## Task item:
The records that follow must be transcribed exactly, each one in full.
-- Opening Marker --
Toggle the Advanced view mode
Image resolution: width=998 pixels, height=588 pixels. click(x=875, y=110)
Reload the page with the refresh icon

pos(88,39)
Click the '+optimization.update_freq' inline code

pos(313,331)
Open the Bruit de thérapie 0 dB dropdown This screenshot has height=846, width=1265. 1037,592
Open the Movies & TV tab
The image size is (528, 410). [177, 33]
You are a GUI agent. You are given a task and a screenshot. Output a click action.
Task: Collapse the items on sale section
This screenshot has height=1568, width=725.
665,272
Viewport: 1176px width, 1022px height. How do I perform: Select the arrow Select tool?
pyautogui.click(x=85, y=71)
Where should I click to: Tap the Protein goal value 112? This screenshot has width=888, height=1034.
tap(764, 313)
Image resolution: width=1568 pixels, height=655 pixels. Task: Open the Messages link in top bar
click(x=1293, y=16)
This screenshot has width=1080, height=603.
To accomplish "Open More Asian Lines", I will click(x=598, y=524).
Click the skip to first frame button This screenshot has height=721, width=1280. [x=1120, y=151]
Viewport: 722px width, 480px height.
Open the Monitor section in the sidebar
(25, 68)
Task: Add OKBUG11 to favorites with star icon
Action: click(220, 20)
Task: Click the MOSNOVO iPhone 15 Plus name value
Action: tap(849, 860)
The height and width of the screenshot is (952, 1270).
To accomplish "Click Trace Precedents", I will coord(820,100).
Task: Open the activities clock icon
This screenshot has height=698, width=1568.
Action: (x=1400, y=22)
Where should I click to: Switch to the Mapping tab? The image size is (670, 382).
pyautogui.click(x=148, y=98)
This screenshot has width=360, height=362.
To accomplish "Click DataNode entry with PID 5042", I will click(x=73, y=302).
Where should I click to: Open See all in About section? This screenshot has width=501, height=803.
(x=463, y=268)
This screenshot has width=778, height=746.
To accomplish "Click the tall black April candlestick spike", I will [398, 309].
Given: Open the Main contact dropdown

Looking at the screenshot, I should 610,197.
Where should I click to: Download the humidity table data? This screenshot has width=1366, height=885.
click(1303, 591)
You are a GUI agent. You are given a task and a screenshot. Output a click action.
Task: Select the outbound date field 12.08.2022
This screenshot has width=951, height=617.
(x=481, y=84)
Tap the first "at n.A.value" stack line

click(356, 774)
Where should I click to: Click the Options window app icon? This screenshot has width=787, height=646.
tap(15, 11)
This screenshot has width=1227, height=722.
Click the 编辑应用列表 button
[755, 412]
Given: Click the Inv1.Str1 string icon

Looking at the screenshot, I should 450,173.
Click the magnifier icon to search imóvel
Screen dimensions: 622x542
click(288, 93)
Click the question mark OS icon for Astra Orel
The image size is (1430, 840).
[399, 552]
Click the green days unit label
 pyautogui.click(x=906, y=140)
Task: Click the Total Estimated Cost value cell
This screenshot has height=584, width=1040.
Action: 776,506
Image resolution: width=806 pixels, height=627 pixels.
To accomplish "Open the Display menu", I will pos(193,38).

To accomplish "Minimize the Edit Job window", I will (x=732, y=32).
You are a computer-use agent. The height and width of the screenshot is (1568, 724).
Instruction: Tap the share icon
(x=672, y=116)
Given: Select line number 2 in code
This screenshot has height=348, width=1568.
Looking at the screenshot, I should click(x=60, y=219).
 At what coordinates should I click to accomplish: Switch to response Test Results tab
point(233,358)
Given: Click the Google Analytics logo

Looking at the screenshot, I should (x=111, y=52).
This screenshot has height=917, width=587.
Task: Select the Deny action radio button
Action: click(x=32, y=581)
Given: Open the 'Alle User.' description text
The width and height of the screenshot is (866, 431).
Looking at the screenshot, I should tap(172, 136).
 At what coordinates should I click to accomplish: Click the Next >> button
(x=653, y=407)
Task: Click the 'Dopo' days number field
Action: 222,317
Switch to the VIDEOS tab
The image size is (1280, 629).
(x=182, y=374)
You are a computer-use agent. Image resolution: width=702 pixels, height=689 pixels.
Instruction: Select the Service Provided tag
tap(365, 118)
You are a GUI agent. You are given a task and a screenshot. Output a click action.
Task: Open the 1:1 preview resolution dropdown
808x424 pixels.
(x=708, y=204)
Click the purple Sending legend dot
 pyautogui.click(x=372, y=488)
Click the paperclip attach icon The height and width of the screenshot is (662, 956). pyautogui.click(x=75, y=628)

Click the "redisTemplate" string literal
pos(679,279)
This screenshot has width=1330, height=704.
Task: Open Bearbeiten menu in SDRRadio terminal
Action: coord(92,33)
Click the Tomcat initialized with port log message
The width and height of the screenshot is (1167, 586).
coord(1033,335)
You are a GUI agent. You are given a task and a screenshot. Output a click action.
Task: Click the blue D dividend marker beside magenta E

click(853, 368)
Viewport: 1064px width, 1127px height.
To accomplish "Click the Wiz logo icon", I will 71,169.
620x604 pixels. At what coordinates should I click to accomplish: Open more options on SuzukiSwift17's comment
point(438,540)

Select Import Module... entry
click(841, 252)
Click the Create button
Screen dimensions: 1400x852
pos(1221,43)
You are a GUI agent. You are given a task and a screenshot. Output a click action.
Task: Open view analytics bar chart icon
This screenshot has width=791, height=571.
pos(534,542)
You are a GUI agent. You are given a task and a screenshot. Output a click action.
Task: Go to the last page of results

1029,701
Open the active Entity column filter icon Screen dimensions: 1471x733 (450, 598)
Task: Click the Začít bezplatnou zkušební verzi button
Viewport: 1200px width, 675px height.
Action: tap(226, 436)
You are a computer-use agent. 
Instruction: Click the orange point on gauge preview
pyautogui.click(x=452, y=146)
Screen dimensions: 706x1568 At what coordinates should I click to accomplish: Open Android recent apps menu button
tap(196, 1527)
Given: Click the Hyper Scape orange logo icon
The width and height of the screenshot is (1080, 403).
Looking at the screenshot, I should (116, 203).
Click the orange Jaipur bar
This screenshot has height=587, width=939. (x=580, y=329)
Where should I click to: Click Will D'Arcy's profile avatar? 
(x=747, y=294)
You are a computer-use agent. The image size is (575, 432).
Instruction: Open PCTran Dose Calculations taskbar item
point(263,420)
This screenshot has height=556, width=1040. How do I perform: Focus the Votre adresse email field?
-- Closing Marker --
## Written reply:
Toggle the Advanced view mode
Image resolution: width=998 pixels, height=588 pixels. click(x=875, y=110)
Reload the page with the refresh icon

pos(88,39)
Click the '+optimization.update_freq' inline code

pos(313,331)
Open the Bruit de thérapie 0 dB dropdown This screenshot has height=846, width=1265. 1037,592
Open the Movies & TV tab
The image size is (528, 410). [177, 33]
You are a GUI agent. You are given a task and a screenshot. Output a click action.
Task: Collapse the items on sale section
This screenshot has height=1568, width=725.
665,272
Viewport: 1176px width, 1022px height. How do I perform: Select the arrow Select tool?
pyautogui.click(x=85, y=71)
Where should I click to: Tap the Protein goal value 112? This screenshot has width=888, height=1034.
tap(764, 313)
Image resolution: width=1568 pixels, height=655 pixels. Task: Open the Messages link in top bar
click(x=1293, y=16)
This screenshot has width=1080, height=603.
To accomplish "Open More Asian Lines", I will click(x=598, y=524).
Click the skip to first frame button This screenshot has height=721, width=1280. [x=1120, y=151]
Viewport: 722px width, 480px height.
Open the Monitor section in the sidebar
(25, 68)
Task: Add OKBUG11 to favorites with star icon
Action: click(220, 20)
Task: Click the MOSNOVO iPhone 15 Plus name value
Action: tap(849, 860)
The height and width of the screenshot is (952, 1270).
To accomplish "Click Trace Precedents", I will coord(820,100).
Task: Open the activities clock icon
This screenshot has height=698, width=1568.
Action: (x=1400, y=22)
Where should I click to: Switch to the Mapping tab? The image size is (670, 382).
pyautogui.click(x=148, y=98)
This screenshot has width=360, height=362.
To accomplish "Click DataNode entry with PID 5042", I will click(x=73, y=302).
Where should I click to: Open See all in About section? This screenshot has width=501, height=803.
(x=463, y=268)
This screenshot has width=778, height=746.
To accomplish "Click the tall black April candlestick spike", I will [398, 309].
Given: Open the Main contact dropdown

Looking at the screenshot, I should 610,197.
Where should I click to: Download the humidity table data? This screenshot has width=1366, height=885.
click(1303, 591)
You are a GUI agent. You are given a task and a screenshot. Output a click action.
Task: Select the outbound date field 12.08.2022
This screenshot has width=951, height=617.
(x=481, y=84)
Tap the first "at n.A.value" stack line

click(356, 774)
Where should I click to: Click the Options window app icon? This screenshot has width=787, height=646.
tap(15, 11)
This screenshot has width=1227, height=722.
Click the 编辑应用列表 button
[755, 412]
Given: Click the Inv1.Str1 string icon

Looking at the screenshot, I should 450,173.
Click the magnifier icon to search imóvel
Screen dimensions: 622x542
click(288, 93)
Click the question mark OS icon for Astra Orel
The image size is (1430, 840).
[399, 552]
Click the green days unit label
 pyautogui.click(x=906, y=140)
Task: Click the Total Estimated Cost value cell
This screenshot has height=584, width=1040.
Action: 776,506
Image resolution: width=806 pixels, height=627 pixels.
To accomplish "Open the Display menu", I will pos(193,38).

To accomplish "Minimize the Edit Job window", I will (x=732, y=32).
You are a computer-use agent. The height and width of the screenshot is (1568, 724).
Instruction: Tap the share icon
(x=672, y=116)
Given: Select line number 2 in code
This screenshot has height=348, width=1568.
Looking at the screenshot, I should click(x=60, y=219).
 At what coordinates should I click to accomplish: Switch to response Test Results tab
point(233,358)
Given: Click the Google Analytics logo

Looking at the screenshot, I should (x=111, y=52).
This screenshot has height=917, width=587.
Task: Select the Deny action radio button
Action: click(x=32, y=581)
Given: Open the 'Alle User.' description text
The width and height of the screenshot is (866, 431).
Looking at the screenshot, I should tap(172, 136).
 At what coordinates should I click to accomplish: Click the Next >> button
(x=653, y=407)
Task: Click the 'Dopo' days number field
Action: 222,317
Switch to the VIDEOS tab
The image size is (1280, 629).
(x=182, y=374)
You are a computer-use agent. Image resolution: width=702 pixels, height=689 pixels.
Instruction: Select the Service Provided tag
tap(365, 118)
You are a GUI agent. You are given a task and a screenshot. Output a click action.
Task: Open the 1:1 preview resolution dropdown
808x424 pixels.
(x=708, y=204)
Click the purple Sending legend dot
 pyautogui.click(x=372, y=488)
Click the paperclip attach icon The height and width of the screenshot is (662, 956). pyautogui.click(x=75, y=628)

Click the "redisTemplate" string literal
pos(679,279)
This screenshot has width=1330, height=704.
Task: Open Bearbeiten menu in SDRRadio terminal
Action: coord(92,33)
Click the Tomcat initialized with port log message
The width and height of the screenshot is (1167, 586).
coord(1033,335)
You are a GUI agent. You are given a task and a screenshot. Output a click action.
Task: Click the blue D dividend marker beside magenta E

click(853, 368)
Viewport: 1064px width, 1127px height.
To accomplish "Click the Wiz logo icon", I will 71,169.
620x604 pixels. At what coordinates should I click to accomplish: Open more options on SuzukiSwift17's comment
point(438,540)

Select Import Module... entry
click(841, 252)
Click the Create button
Screen dimensions: 1400x852
pos(1221,43)
You are a GUI agent. You are given a task and a screenshot. Output a click action.
Task: Open view analytics bar chart icon
This screenshot has width=791, height=571.
pos(534,542)
You are a GUI agent. You are given a task and a screenshot. Output a click action.
Task: Go to the last page of results

1029,701
Open the active Entity column filter icon Screen dimensions: 1471x733 (450, 598)
Task: Click the Začít bezplatnou zkušební verzi button
Viewport: 1200px width, 675px height.
Action: tap(226, 436)
You are a computer-use agent. 
Instruction: Click the orange point on gauge preview
pyautogui.click(x=452, y=146)
Screen dimensions: 706x1568 At what coordinates should I click to accomplish: Open Android recent apps menu button
tap(196, 1527)
Given: Click the Hyper Scape orange logo icon
The width and height of the screenshot is (1080, 403).
Looking at the screenshot, I should (116, 203).
Click the orange Jaipur bar
This screenshot has height=587, width=939. (x=580, y=329)
Where should I click to: Click Will D'Arcy's profile avatar? 
(x=747, y=294)
You are a computer-use agent. The image size is (575, 432).
Instruction: Open PCTran Dose Calculations taskbar item
point(263,420)
This screenshot has height=556, width=1040. How do I perform: Focus the Votre adresse email field?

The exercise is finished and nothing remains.